Instructions to follow>
Convert the entries below into a Markdown table with the columns "Row" and "Line," placing one line in each row with its row number and omitting blank lines. Leave the pictures out of the table.

* begin Raw records *

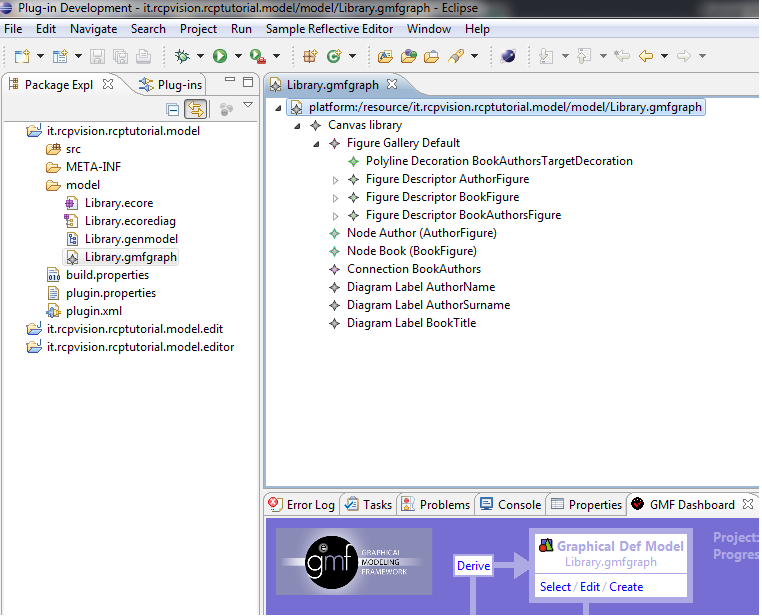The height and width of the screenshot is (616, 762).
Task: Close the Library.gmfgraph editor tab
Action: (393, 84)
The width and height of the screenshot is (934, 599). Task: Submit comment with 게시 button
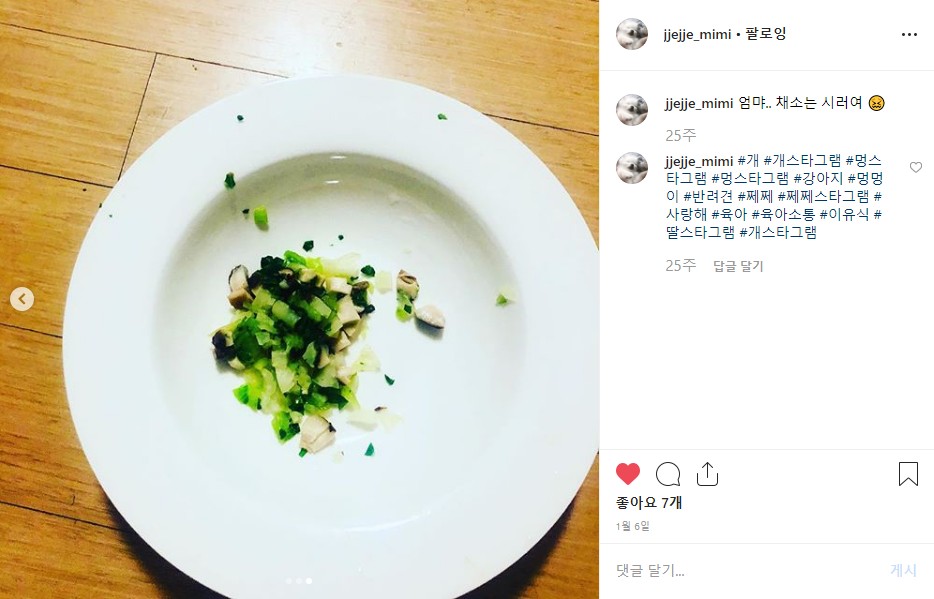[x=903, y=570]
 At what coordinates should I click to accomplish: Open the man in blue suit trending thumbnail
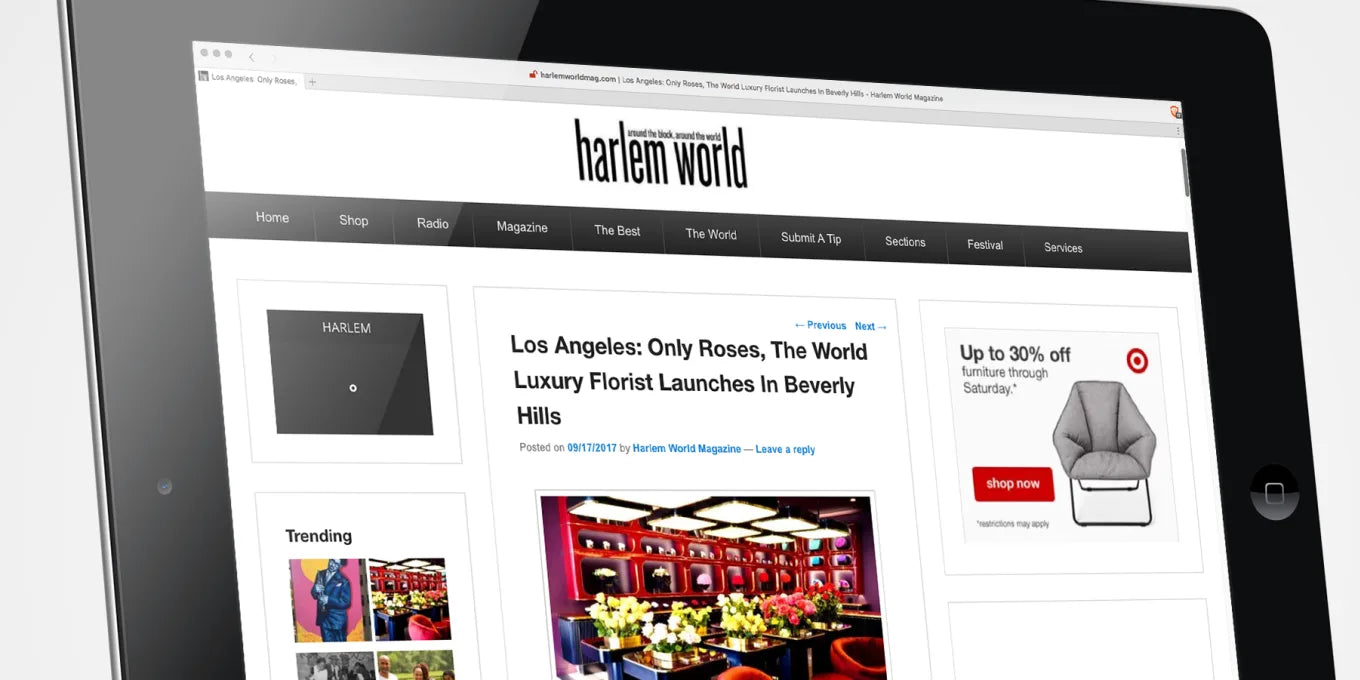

* end Raw records *

Output for this task>
| Row | Line |
|---|---|
| 1 | The height and width of the screenshot is (616, 762). |
| 2 | Task: Close the Library.gmfgraph editor tab |
| 3 | Action: (393, 84) |
| 4 | The width and height of the screenshot is (934, 599). Task: Submit comment with 게시 button |
| 5 | [x=903, y=570] |
| 6 |  At what coordinates should I click to accomplish: Open the man in blue suit trending thumbnail |